• View of french polish on top of custom built Rantz mandolin.
  • French polish on top of mandolin custom built by Craig Rantz. Contact Craig to inquire about custom built instruments.

This is the first time I’ve attempted a French polish on an instrument. French polish is simply a term for shellac. The shellac is purchased in a dry, crystal form and Everclear grain alcohol (190 proof) is added to a set weight of the shellac as a catalyst to dissolve the crystals. Under normal conditions the rate of dissolution is about 24 hours.

The challenge with shellac is adding additional “layers” over existing coats without imprinting the previous coat with the irregularities of the application cloth (known as a “fad” or “rubber”). The lubricant used to solve this issue is mineral oil.

Still, even with mineral oil, one needs a quick hand and much practice to have good results. Typically, pumice stone is used in between coats to “polish” each layer – however, the layers are only .003” thick, so one has to be cautious not to take too much shellac off of the surface lest bare wood is exposed (then you must start all over again)!

These pictures show my first attempt … the luster is a bit matte, but still acceptable. I have about .006” of finish on the wood, which is about right.

Also, shellac must be applied from dark to light to get a “sunburst” finish.
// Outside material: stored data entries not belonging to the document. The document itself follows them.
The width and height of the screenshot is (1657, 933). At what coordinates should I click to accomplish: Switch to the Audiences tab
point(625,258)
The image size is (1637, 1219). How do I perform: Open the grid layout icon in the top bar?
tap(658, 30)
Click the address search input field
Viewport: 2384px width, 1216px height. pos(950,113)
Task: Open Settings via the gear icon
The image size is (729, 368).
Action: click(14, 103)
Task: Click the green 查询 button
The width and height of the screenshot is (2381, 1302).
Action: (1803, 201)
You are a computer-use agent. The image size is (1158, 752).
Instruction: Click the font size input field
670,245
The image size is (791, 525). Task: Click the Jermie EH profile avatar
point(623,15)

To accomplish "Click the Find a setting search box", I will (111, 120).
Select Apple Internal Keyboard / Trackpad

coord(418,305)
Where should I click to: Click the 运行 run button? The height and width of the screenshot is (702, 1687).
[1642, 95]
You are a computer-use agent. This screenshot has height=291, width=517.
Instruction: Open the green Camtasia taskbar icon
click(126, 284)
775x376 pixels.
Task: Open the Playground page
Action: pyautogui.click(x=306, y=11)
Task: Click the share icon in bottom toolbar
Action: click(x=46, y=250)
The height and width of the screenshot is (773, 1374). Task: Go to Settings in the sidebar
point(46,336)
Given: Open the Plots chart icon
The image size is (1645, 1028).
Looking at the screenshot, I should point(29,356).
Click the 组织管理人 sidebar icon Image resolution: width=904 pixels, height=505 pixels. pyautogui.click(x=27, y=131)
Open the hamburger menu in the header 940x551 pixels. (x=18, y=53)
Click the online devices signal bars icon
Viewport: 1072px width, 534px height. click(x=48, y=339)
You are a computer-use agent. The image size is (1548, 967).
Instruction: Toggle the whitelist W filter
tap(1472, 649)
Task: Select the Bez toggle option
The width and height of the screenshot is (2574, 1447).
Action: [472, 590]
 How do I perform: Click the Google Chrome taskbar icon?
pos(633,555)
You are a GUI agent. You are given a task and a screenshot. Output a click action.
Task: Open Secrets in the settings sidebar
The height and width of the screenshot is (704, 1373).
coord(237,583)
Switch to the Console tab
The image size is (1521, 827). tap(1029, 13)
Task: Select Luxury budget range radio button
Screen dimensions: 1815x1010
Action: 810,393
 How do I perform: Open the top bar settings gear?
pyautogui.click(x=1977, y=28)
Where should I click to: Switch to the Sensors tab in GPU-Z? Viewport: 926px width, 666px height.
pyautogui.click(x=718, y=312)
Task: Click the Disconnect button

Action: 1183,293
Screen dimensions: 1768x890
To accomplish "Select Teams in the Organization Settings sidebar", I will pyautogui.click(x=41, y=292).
Don’t ask me how I figured that out!

Anyway, the finish shown in these pictures has yet to be buffed out with Johnson’s Paste Wax – this is applied for water resistance. The crazy thing with shellac, it is impervious to everything except water (or perspiration from the fretting hand), which is why violins and their family of instruments have the finish stripped from the backs of their necks.

I’ll take another run at this on another mandolin. It is a quick finish to apply and is easy to repair which is a real advantage compared to lacquer of polyurethane.